> _WHAT TO PRODUCE_
Please transcribe each of the records exactly as given.
--
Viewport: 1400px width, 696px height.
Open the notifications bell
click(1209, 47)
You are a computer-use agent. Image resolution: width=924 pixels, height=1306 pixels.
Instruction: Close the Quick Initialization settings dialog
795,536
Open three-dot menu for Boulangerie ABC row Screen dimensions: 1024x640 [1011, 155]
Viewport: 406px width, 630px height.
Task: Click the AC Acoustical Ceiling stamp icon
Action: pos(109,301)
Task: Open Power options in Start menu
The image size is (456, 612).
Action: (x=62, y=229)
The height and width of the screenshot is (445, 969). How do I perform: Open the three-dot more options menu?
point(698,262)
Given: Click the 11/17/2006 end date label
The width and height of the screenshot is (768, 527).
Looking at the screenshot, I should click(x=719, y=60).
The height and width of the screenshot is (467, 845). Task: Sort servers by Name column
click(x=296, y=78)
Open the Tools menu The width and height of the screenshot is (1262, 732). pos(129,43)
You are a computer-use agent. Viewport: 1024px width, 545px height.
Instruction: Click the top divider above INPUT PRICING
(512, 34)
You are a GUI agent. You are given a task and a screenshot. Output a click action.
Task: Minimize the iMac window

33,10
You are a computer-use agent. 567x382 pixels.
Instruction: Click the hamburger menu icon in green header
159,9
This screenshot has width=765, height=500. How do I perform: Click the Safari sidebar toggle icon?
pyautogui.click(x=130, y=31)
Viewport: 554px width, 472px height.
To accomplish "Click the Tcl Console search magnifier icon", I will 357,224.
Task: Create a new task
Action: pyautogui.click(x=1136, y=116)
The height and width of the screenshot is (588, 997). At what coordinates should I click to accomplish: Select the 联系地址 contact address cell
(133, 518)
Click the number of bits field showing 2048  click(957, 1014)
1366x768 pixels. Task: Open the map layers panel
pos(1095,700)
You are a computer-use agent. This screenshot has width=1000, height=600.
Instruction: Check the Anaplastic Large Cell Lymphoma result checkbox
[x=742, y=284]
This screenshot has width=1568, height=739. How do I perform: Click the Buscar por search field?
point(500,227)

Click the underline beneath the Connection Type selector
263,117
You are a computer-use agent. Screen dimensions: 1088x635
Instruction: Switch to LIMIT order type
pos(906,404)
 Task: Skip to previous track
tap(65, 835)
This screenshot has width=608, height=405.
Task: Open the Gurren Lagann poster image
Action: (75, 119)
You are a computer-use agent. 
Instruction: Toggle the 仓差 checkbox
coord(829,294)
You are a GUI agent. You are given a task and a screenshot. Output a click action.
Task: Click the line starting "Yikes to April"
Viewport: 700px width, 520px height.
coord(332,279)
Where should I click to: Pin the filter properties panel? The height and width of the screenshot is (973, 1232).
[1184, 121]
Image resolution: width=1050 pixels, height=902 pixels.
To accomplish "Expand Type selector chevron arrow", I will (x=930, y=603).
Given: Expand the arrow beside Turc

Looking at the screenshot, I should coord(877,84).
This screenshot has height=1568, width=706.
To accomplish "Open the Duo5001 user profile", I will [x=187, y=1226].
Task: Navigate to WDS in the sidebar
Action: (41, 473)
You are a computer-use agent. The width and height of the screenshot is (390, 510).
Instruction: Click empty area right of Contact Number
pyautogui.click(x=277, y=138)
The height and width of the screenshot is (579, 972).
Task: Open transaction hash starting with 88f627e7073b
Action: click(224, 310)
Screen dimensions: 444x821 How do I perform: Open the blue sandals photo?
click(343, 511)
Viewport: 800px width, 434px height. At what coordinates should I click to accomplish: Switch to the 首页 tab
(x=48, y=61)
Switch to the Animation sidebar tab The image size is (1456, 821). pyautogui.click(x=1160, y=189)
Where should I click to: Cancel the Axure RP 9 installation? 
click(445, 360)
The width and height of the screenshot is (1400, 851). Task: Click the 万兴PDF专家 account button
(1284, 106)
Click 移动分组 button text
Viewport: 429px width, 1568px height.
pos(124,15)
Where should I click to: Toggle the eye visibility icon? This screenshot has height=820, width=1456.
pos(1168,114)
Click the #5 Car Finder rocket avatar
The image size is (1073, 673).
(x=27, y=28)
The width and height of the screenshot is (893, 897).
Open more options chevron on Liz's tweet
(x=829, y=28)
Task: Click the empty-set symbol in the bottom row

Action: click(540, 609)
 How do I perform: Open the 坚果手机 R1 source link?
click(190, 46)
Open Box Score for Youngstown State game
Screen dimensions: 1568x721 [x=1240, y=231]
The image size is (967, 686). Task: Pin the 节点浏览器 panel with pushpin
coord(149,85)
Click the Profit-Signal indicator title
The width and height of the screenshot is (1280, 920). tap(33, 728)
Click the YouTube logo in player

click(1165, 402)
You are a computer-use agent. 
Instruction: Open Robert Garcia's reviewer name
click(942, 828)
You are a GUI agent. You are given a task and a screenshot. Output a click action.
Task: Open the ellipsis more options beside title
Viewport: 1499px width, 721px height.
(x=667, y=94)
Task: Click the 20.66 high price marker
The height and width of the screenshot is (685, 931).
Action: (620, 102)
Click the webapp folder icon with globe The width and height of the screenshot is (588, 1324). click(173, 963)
--
> _THE ANSWER_
Viewport: 1400px width, 696px height.
Open the notifications bell
click(1209, 47)
You are a computer-use agent. Image resolution: width=924 pixels, height=1306 pixels.
Instruction: Close the Quick Initialization settings dialog
795,536
Open three-dot menu for Boulangerie ABC row Screen dimensions: 1024x640 [1011, 155]
Viewport: 406px width, 630px height.
Task: Click the AC Acoustical Ceiling stamp icon
Action: pos(109,301)
Task: Open Power options in Start menu
The image size is (456, 612).
Action: (x=62, y=229)
The height and width of the screenshot is (445, 969). How do I perform: Open the three-dot more options menu?
point(698,262)
Given: Click the 11/17/2006 end date label
The width and height of the screenshot is (768, 527).
Looking at the screenshot, I should click(x=719, y=60).
The height and width of the screenshot is (467, 845). Task: Sort servers by Name column
click(x=296, y=78)
Open the Tools menu The width and height of the screenshot is (1262, 732). pos(129,43)
You are a computer-use agent. Viewport: 1024px width, 545px height.
Instruction: Click the top divider above INPUT PRICING
(512, 34)
You are a GUI agent. You are given a task and a screenshot. Output a click action.
Task: Minimize the iMac window

33,10
You are a computer-use agent. 567x382 pixels.
Instruction: Click the hamburger menu icon in green header
159,9
This screenshot has width=765, height=500. How do I perform: Click the Safari sidebar toggle icon?
pyautogui.click(x=130, y=31)
Viewport: 554px width, 472px height.
To accomplish "Click the Tcl Console search magnifier icon", I will 357,224.
Task: Create a new task
Action: pyautogui.click(x=1136, y=116)
The height and width of the screenshot is (588, 997). At what coordinates should I click to accomplish: Select the 联系地址 contact address cell
(133, 518)
Click the number of bits field showing 2048  click(957, 1014)
1366x768 pixels. Task: Open the map layers panel
pos(1095,700)
You are a computer-use agent. This screenshot has width=1000, height=600.
Instruction: Check the Anaplastic Large Cell Lymphoma result checkbox
[x=742, y=284]
This screenshot has width=1568, height=739. How do I perform: Click the Buscar por search field?
point(500,227)

Click the underline beneath the Connection Type selector
263,117
You are a computer-use agent. Screen dimensions: 1088x635
Instruction: Switch to LIMIT order type
pos(906,404)
 Task: Skip to previous track
tap(65, 835)
This screenshot has width=608, height=405.
Task: Open the Gurren Lagann poster image
Action: (75, 119)
You are a computer-use agent. 
Instruction: Toggle the 仓差 checkbox
coord(829,294)
You are a GUI agent. You are given a task and a screenshot. Output a click action.
Task: Click the line starting "Yikes to April"
Viewport: 700px width, 520px height.
coord(332,279)
Where should I click to: Pin the filter properties panel? The height and width of the screenshot is (973, 1232).
[1184, 121]
Image resolution: width=1050 pixels, height=902 pixels.
To accomplish "Expand Type selector chevron arrow", I will (x=930, y=603).
Given: Expand the arrow beside Turc

Looking at the screenshot, I should coord(877,84).
This screenshot has height=1568, width=706.
To accomplish "Open the Duo5001 user profile", I will [x=187, y=1226].
Task: Navigate to WDS in the sidebar
Action: (41, 473)
You are a computer-use agent. The width and height of the screenshot is (390, 510).
Instruction: Click empty area right of Contact Number
pyautogui.click(x=277, y=138)
The height and width of the screenshot is (579, 972).
Task: Open transaction hash starting with 88f627e7073b
Action: click(224, 310)
Screen dimensions: 444x821 How do I perform: Open the blue sandals photo?
click(343, 511)
Viewport: 800px width, 434px height. At what coordinates should I click to accomplish: Switch to the 首页 tab
(x=48, y=61)
Switch to the Animation sidebar tab The image size is (1456, 821). pyautogui.click(x=1160, y=189)
Where should I click to: Cancel the Axure RP 9 installation? 
click(445, 360)
The width and height of the screenshot is (1400, 851). Task: Click the 万兴PDF专家 account button
(1284, 106)
Click 移动分组 button text
Viewport: 429px width, 1568px height.
pos(124,15)
Where should I click to: Toggle the eye visibility icon? This screenshot has height=820, width=1456.
pos(1168,114)
Click the #5 Car Finder rocket avatar
The image size is (1073, 673).
(x=27, y=28)
The width and height of the screenshot is (893, 897).
Open more options chevron on Liz's tweet
(x=829, y=28)
Task: Click the empty-set symbol in the bottom row

Action: click(540, 609)
 How do I perform: Open the 坚果手机 R1 source link?
click(190, 46)
Open Box Score for Youngstown State game
Screen dimensions: 1568x721 [x=1240, y=231]
The image size is (967, 686). Task: Pin the 节点浏览器 panel with pushpin
coord(149,85)
Click the Profit-Signal indicator title
The width and height of the screenshot is (1280, 920). tap(33, 728)
Click the YouTube logo in player

click(1165, 402)
You are a computer-use agent. 
Instruction: Open Robert Garcia's reviewer name
click(942, 828)
You are a GUI agent. You are given a task and a screenshot. Output a click action.
Task: Open the ellipsis more options beside title
Viewport: 1499px width, 721px height.
(x=667, y=94)
Task: Click the 20.66 high price marker
The height and width of the screenshot is (685, 931).
Action: (620, 102)
Click the webapp folder icon with globe The width and height of the screenshot is (588, 1324). click(173, 963)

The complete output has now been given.